INSTRUCTIONS TO FOLLOW:
Repeat exactly, and only, the lines below starting at the line that contains "This screenshot has width=879, height=586." and ending at the line that contains "This screenshot has width=564, height=381.", inclusive of both.

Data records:
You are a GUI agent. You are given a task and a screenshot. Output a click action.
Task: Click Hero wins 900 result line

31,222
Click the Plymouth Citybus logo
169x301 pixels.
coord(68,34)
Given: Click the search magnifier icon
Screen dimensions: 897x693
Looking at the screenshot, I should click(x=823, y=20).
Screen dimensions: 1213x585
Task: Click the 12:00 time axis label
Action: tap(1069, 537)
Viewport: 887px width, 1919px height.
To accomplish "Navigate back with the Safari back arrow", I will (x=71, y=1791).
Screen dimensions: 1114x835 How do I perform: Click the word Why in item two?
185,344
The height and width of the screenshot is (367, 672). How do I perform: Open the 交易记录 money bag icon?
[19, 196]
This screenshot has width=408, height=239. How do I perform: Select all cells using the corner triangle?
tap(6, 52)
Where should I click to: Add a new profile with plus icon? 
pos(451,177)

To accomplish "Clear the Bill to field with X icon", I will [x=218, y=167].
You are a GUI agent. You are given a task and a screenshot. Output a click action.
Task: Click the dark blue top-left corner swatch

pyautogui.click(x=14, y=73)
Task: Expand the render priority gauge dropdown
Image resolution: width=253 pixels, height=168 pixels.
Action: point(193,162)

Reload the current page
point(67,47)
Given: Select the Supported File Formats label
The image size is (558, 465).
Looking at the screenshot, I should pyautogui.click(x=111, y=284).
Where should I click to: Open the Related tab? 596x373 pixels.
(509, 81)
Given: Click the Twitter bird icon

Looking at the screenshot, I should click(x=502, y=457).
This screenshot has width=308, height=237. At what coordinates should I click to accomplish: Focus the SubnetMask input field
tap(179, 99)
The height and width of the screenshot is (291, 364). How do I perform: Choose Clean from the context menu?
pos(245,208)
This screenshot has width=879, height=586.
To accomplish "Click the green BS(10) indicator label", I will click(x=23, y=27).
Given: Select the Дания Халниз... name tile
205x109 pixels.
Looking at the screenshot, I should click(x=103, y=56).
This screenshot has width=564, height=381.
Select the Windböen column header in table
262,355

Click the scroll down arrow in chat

RESPONSE TO THIS EXERCISE:
This screenshot has width=879, height=586.
To accomplish "Click the green BS(10) indicator label", I will click(x=23, y=27).
Given: Select the Дания Халниз... name tile
205x109 pixels.
Looking at the screenshot, I should click(x=103, y=56).
This screenshot has width=564, height=381.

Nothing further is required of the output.